In different parts of the country, the popularity of certain floats and float rigs varies. Popping corks and pencil floats are the two most popular, and they come in many sizes to match varying fishing conditions.
Popping corks are popular over grass flats and relatively shallow water. The cone shape and large concave end allow the float to be moved in the water with short jerks to produce a popping sound. That sound attracts feeding fish and when they come to the noise, they find your bait underneath! It is quite effective.

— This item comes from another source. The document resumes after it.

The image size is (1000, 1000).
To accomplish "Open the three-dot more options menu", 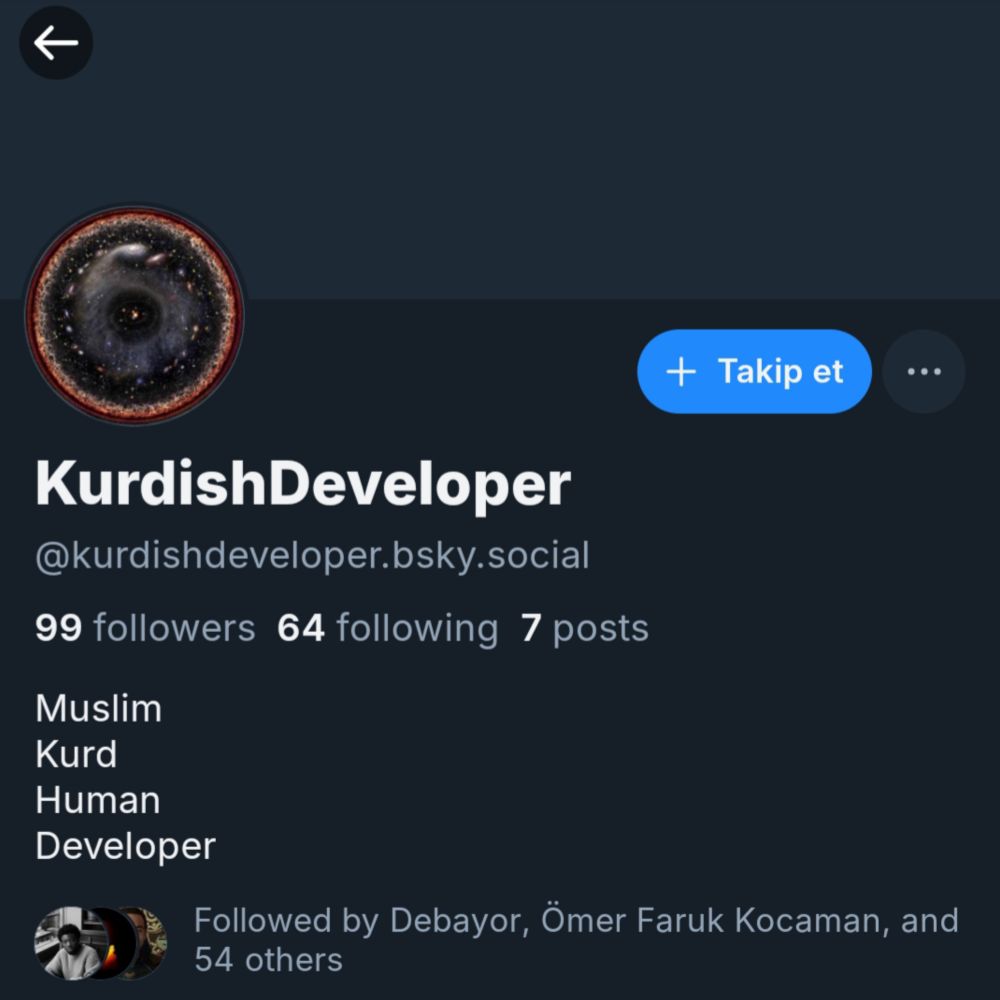I will 923,371.
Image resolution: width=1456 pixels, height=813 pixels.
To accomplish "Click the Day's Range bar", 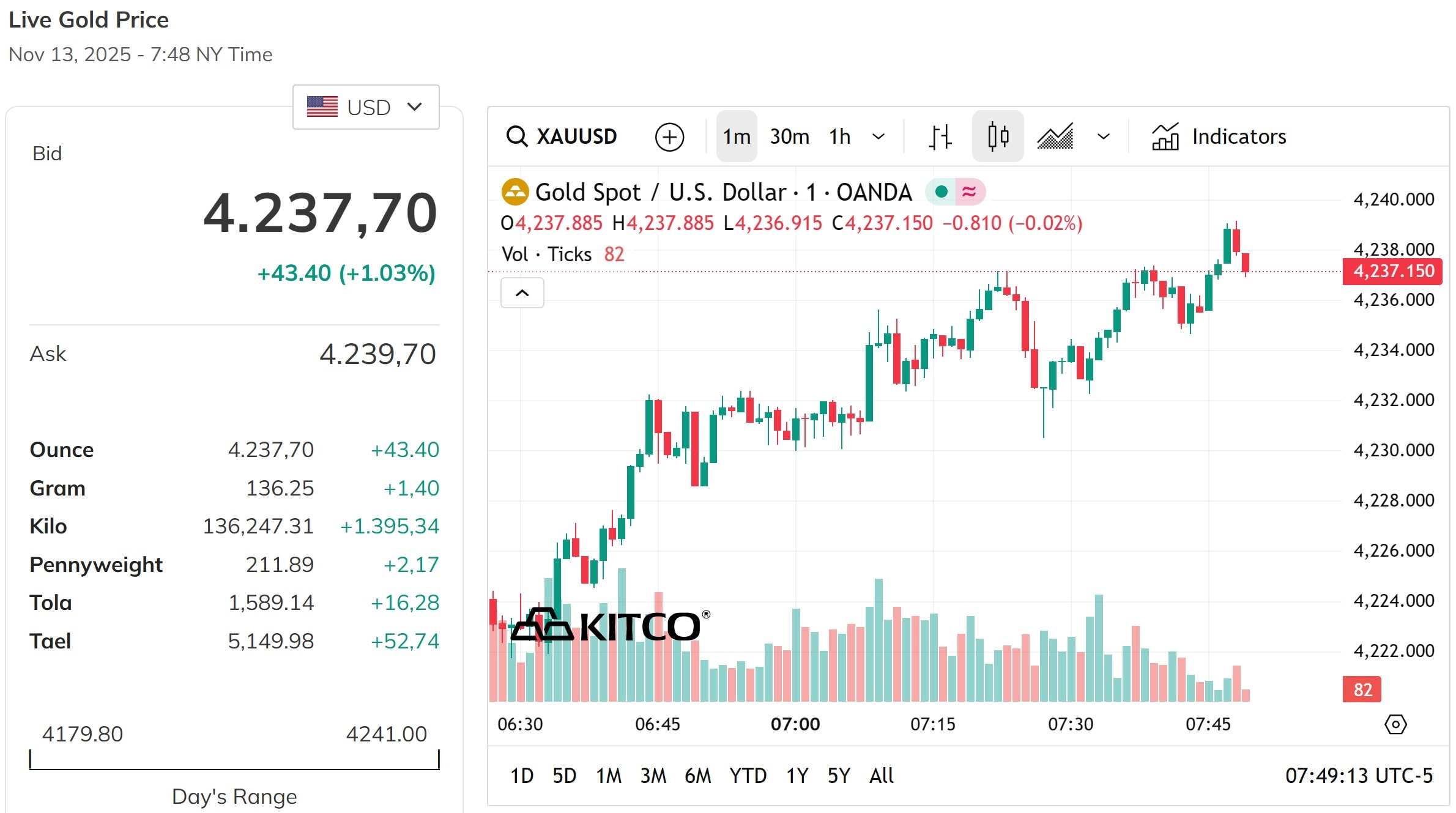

Although we refer to these floats as corks, none of the popping variety are made of cork. Today, they are all made from Styrofoam.
Weighted Popping Corks
Some popping corks are weighted on the small end to allow them to sit upright in the water. This position is ideal for popping. These corks are used in shallow water when no weight is needed to get a live bait very deep. They are positioned on the line above the leader swivel. Generally, these weighted corks are used when the bait only needs to be one or two feet under the surface.
Unweighted Popping Corks
These corks are exactly like the weighted variety with one exception. You guessed it; they have no weight in them! These corks will float flat on the surface and are difficult to pop in that position. These corks are used when a weight is required to get a bait deeper in the water than two feet. A weight positioned close to the leader swivel acts on the cork like the weight in the weighted variety. It allows the cork to sit upright while keeping the bait at the desired depth. These corks are used in water up to about six feet in depth. Because these corks are pegged to the line at a fixed depth, casting this whole rig can become a problem.
Why A Popping Cork?
The popping noise made when the cork is jerked through the water attracts feeding fish. Most of these corks have a white body and a red top. This paint scheme is no accident. In addition to making noise, the cork itself is meant to attract fish as a lure. The red is used to imitate the gill area of a baitfish.